Ivy: I loved the courses I took, especially the ones I had with Professor Rosati. Her classes dove into what it’s really like to work in publishing and prompted lots of discussion. I also loved my internships, especially at the Macmillan publishing house where I ended up getting to be an assistant to one of the editorial directors for a children’s book imprint. Also, a huge highlight of the program were the friends I made. We all ate, breathed, and slept publishing for two years together, and we all work in publishing now—it’s been really helpful to be able to bounce ideas about our jobs and careers off of each other. I’m so proud of all of them—walking across the stage at Rockefeller Center together to get our diplomas was the perfect final highlight.
Prof. Denning: What advice would you give to students who still have to write their graduate thesis papers?
Ivy: Since your thesis is based on your internship experience, try to apply what you are doing at your internship to what you are learning about in class—for me, they really bounced off of each other. Start making notes of certain topics you want covered in your paper, and how you dealt with them at your internship. Once you do that, you will find that writing your thesis will be easier once you have facets of your thesis statement to string along. Also, choose a topic that really interests you and you want to dig deeper into. It is hard work to write, but if you choose a topic that you’re passionate about, the words will flow much faster.
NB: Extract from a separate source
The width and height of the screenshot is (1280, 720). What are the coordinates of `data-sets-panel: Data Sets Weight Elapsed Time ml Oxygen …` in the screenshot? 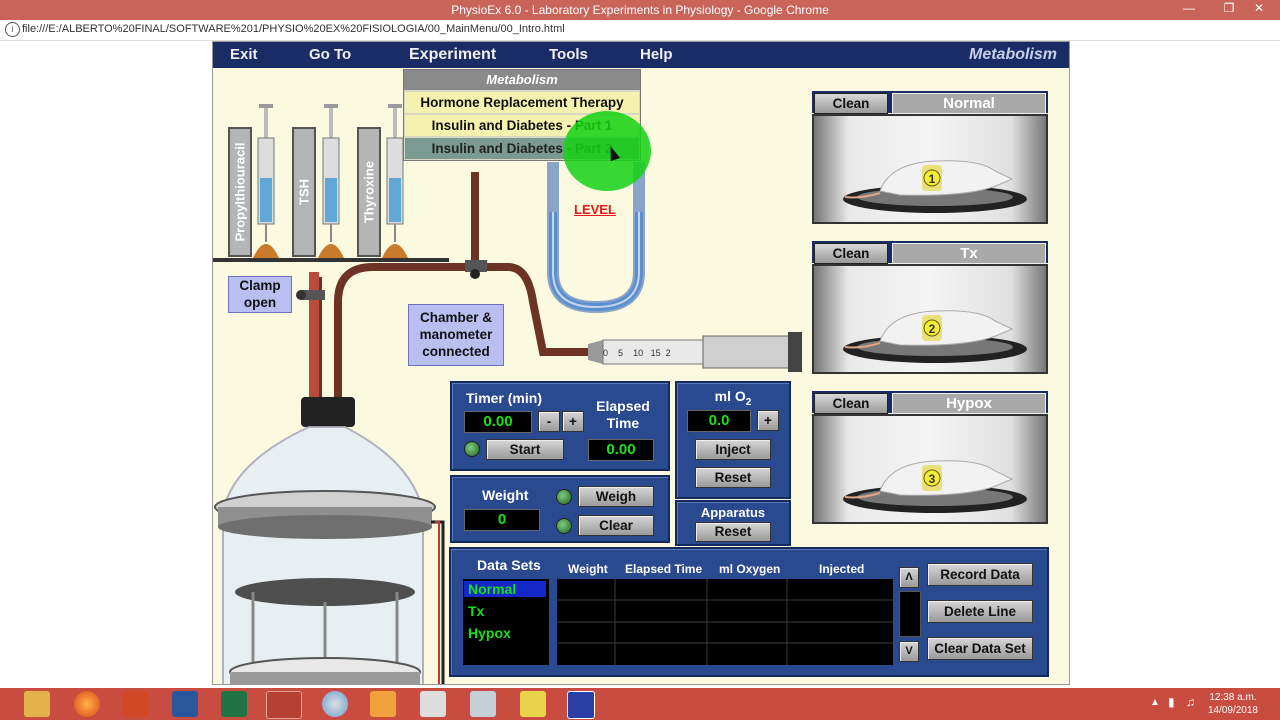 It's located at (749, 612).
Prof. Denning: What advice would you give students entering the field do to set themselves apart from other applicants? Do you look for anything specific on a resume or in an interview?
Ivy: I would definitely make it a point to really specify what you have done in your resume, and not just put “wrote articles, researched sources, and manned social media platforms.” How many new Twitter followers did you gain solely because of a great article you wrote that you posted in a tweet? What kind of professionals are you used to working with for tapping for sources? If it’s a fashion assistant job at a magazine, how quickly can you steam a dress, pack it in the garment bag, and run it back to the Valentino showroom? If it’s a publicity job at a publishing house, what type of clients have you worked with before, and how will that experience lend to the publishing house in your cover letter? With so many applicants applying to every position advertised, you really have to make yourself stand out with your capabilities and not your run of the mill tasks. I’ve interviewed interns before, and the ones that stood out were ones who told me exactly what they liked to do involving certain tasks, how they succeeded in them, and how they could apply that directly to the position they were interviewing for.
Prof. Denning: What are your hopes and dreams for your own career? Goals?
Ivy: Ultimately, I’d like to pursue being an executive editor, and then an editorial director and oversee editorial content and operations for an online edition of a magazine or a lifestyles website.
Prof.Denning: Is there anything else you would like to share with us?
Ivy: A firm handshake while giving eye contact counts for more than you think in an interview (and in life!).
Thank you Ivy, for this thoughtful and informative interview!